The appointment of Vijay Gokhale as foreign secretary signals a quiet but significant shift in India’s approach towards China, one that informed India’s decision to take on Chinese troops in Doklam.

Gokhale was India’s ambassador in Beijing then, and was eventually responsible for negotiating the withdrawal of troops ahead of Prime Minister Narendra Modi’s visit to Xiamen for the BRICS summit. He held more than a dozen rounds of talks with his Chinese interlocutors during that time.

But Gokhale, perhaps, was among a minority who had seen this coming, back during his days as joint secretary in-charge of China around 2008-09. It was during this time that outgoing foreign secretary S. Jaishankar was made ambassador to China, and the two had a convergence of views on dealing with Beijing.

Their views did not essentially match those of the close-knit, Mandarin-speaking Chinese specialists of the Indian Foreign Service (IFS), which had high-profile diplomats such as former national security advisor Shivshankar Menon and former foreign secretary Shyam Saran at the helm.

Gokhale, unlike Jaishankar, was also from the same group – a Mandarin-speaking Indian diplomat – but with a different view. He operated from deep inside government territory, spoke little in public, but articulated a new line within the close confines of the IFS.

He belonged to a new generation of China experts trying to make the point that old style methods of dealing with Beijing through multiple layers of nuanced interactions had little purchase.

China, according to them, had changed from the days of Deng Xiaoping and Jiang Zemin. And that the change under Hu Jintao, regardless of the more acceptable demeanour of then premier Wen Jiabao, would require a more direct approach in engagement.

The new Chinese nationalism wanted global acceptance of Chinese dominance, one that guided a more aggressive policy with Japan and the South China Sea.

China experts such as Gokhale and Gautam Bambawale, India’s current ambassador in Beijing, contested the notion that India could somehow avoid such a situation if it played its cards well.

In their books, it was only a matter of time because the change was fundamental. And so, India must articulate its positions clearly, leaving nothing to ambiguity or chance.

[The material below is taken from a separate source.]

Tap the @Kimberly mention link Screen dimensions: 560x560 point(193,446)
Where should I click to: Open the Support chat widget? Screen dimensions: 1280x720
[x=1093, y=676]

The old approach meant that India kept quiet on transgressions on the Line of Actual Control. But by 2013, when the Depsang crisis happened, the challenge had acquired sharp political overtones. This was going to get worse.

Then came Chumar, followed by Doklam, plus an overall display of Chinese assertion, validating in its wake a whole new thesis in New Delhi. Gokhale, who had until 2010 served largely in China and South East Asia, found himself in Germany when these crises made headlines.

His appointment as ambassador to Beijing after Jaishankar became foreign secretary was a show of faith by the government. Bambawale, the other China expert, was then sent to Pakistan. Now, as Gokhale returned to headquarters and was tipped to take over as the next FS, Bambawale was sent to Beijing.

Clearly, a new China order that was in the making over the past few years is now firmly ensconced in South Block, transitioning an old approach that many would argue has still not lost the battle.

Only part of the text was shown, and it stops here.